WORK TASK A -> Print the part of the article on restrictive covenants that begins at the words "What does the" and stops after the words "they become unenforceable.".
WORK TASK B -> For each statement below, say yes or no to whether it agrees with the article on restrictive covenants, and quote the words from the article that decide it. (i) The Consultation closes on 21 February 2021. (ii) The government acted on its 2016 Call for Evidence. (iii) Employers sometimes make restrictive covenants so strict that they cannot be enforced.

[DOCUMENT TEXT]

What does the Future hold for Restrictive Covenants in Employment Contracts
It is completely understandable that all businesses want to limit the potential for former employees to poach their clients. In the current commercial climate is it all the more imperative to hang on to existing clients. Post-termination restrictions for employees involved in sales and business development are likely to be particularly robust for obvious reasons. In an effort to protect the business employers sometimes make the terms of the restrictive covenants in their employment contracts so rigorous that they become unenforceable.
The detrimental commercial impact that the coronavirus pandemic has caused has led the government, once again, to review the question of post-termination restrictions incorporated in employment contracts in all the various forms. A Consultation by the Department of Business, Energy and Business Strategy on non-compete clauses, with a view to reformation, is currently underway, closing on 21 February 2021. This is not the first time the government has put a spotlight on non-compete clauses, in 2016 it published a Call for Evidence to examine the good and the bad aspects of such clauses, however, no action was taken at that time.
The government focus seems to be set on limiting or abolishing restrictive clauses believing that this may allow more flexibility amongst the available talent pool providing the benefit of greater certainty for all parties and could have a positive effect on innovation and competition by making it easier for individuals to start new businesses and enabling the diffusion of skills and ideas between companies and regions. The options floated in the Consultation that the Department of Business, Energy and Industrial Strategy indicated that it is particularly interested to learn how the suggestion of making post-termination restrictions valid only for the duration of periods of time when the soon-to-be-former employer is still paying the employee. Alternatively, to make post-termination, non-compete clauses in contracts of employment unenforceable which would effectively end the practice of including post-termination clauses in employment contracts.

[/DOCUMENT TEXT]
[DATA EXCERPTS]

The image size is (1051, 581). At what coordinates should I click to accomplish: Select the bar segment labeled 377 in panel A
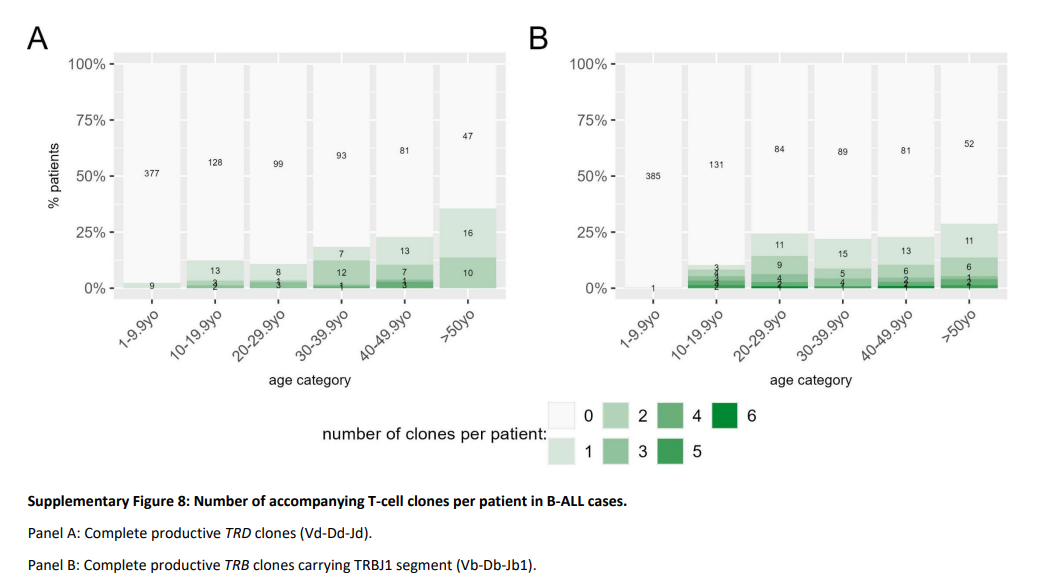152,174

[/DATA EXCERPTS]
[DATA EXCERPTS]

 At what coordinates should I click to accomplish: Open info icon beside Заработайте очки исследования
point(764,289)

[/DATA EXCERPTS]

TASK OUTPUT A ->
What does the Future hold for Restrictive Covenants in Employment Contracts
It is completely understandable that all businesses want to limit the potential for former employees to poach their clients. In the current commercial climate is it all the more imperative to hang on to existing clients. Post-termination restrictions for employees involved in sales and business development are likely to be particularly robust for obvious reasons. In an effort to protect the business employers sometimes make the terms of the restrictive covenants in their employment contracts so rigorous that they become unenforceable.

TASK OUTPUT B ->
(i) Yes: "closing on 21 February 2021"
(ii) No: "however, no action was taken at that time"
(iii) Yes: "so rigorous that they become unenforceable"